Mas o que houve de lá para cá fora um aumento de animes slice of life com um foco maior em suas protagonistas, geralmente com 3, 4 ou 5 personagens principais(ou seja, o tamanho de uma banda), e um número reduzido de personagens secundários. Animes como Slow Start, Yuru Camp△, e até certa extensão Hitoribocchi no Marumaru Seikatsu, se enquadram nesse quesito.
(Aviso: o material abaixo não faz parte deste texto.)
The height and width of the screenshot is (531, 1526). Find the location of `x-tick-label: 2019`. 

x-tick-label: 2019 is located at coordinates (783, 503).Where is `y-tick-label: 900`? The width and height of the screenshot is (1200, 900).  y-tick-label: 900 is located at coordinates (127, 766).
Além disso, houve uma popularização de animes com episódios mais curtos e mangás 4-koma, assim como suas adaptações em anime, o que favorece uma maior presença de obras com elencos reduzidos na mídia.
Ainda sobre personagens, há o cliché da quinta personagem, que mencionei em um dos meus primeiros textos no médium sobre Sora yori mo Tooi Basho, que ainda que não seja uma invenção de K-on especificamente, até porque ele é bastante popular em tokusatsu (sim, Power Rangers entra nessa) e outros gêneros que se inspiraram nele (como Mahou Shoujo), a possibilidade dele ter trazido esse cliché para slice of life não é de se jogar fora.
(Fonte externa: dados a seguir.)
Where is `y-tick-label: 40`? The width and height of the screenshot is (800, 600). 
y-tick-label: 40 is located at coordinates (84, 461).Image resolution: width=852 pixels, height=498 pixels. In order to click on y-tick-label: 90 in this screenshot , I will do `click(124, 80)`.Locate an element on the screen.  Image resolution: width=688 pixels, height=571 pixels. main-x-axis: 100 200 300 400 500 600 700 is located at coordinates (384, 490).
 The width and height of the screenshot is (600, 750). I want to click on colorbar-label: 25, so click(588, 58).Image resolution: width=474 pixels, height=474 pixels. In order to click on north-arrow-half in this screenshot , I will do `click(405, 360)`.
Outra caraterística que marcou o sucesso de K-on na época fora o caráter multimídia que a franquia recebeu. K-on não era apenas consumido pela sua animação, o mangá que a originou ou as milhares figures das personagens centrais da trama, como também era consumida pelas suas músicas. Além dos diversos CDs, que contêm as músicas que marcam a narrativa, as aberturas e os encerramentos, e singles solos de cada uma das personagens, ao menos 35 mil fãs da série se reuniram no Saitama Super Arena para assistir as dubladoras da série cantarem no palco as 27 músicas mais icônicas da franquia em Dezembro de 2011 (K-ON!! Live Concert: Come With Me!!), mas do que o dobro do evento anterior, de Dezembro de 2009 (K-ON! Live Concert: Let’s Go!) que reuniu 17 mil pessoas.
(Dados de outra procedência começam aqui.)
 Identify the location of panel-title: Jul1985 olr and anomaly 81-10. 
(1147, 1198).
Isso abriu espaço para que outras franquias tentassem algo parecido. Por exemplo, The Idolm@ster que já era uma franquia de Idols 2d finalmente recebeu sua primeira animação focada no cotidiano das suas personagens no começo da década de 2010 (sendo que antes tinha recebido apenas uma animação sprinoff com Mechas, Xenoglossia), apesar da série já existir desde 2005 (como jogo de arcade) e ser bastante popular dentro no meio Otaku. Desde então a série tem se tornado cada vez mais popular devido a variedade de personagens, que apenas aumentaram em números devido a chegada do Cinderella Girls, e do Shiny Colors (que ainda não possui animação), entre outros jogos que adicionaram ainda mais personagens a franquia.
Além de Idolmaster, Love Live! e BanG Dream! seguiram um caminho parecido, focando-se em jogos mobile para fidelizar o público e utilizando as animações para atrair ainda mais fãs. Ainda, podemos incluir Zombieland Saga que, apesar de ser uma paródia do gênero Idol que se formou nessa última década, também entrou de cabeça nesse aspecto multimídia, ainda que de forma não tão agressiva.
Para terminar, é importante reforçar que não há garantia de que qualquer um dos tópicos apontados por esse ensaio seja uma influência direta ou indireta de K-on especificamente, e é possível que tudo seja coincidência, e que essas tendências do mercado de animações japonesas já se estavam em formação há muito mais tempo, e apenas aconteceu de K-on estar no meio desse processo de transformação. Mas a verdade é que, para melhor ou pior, dependendo do que mais for do seu agrado, o leque de títulos sendo hoje exibidos na TV japonesa é bem diferente daquele de uma ou duas décadas atrás, e que (grande ou pequena) a animação produzida pela KyoAni fez parte dessa mudança.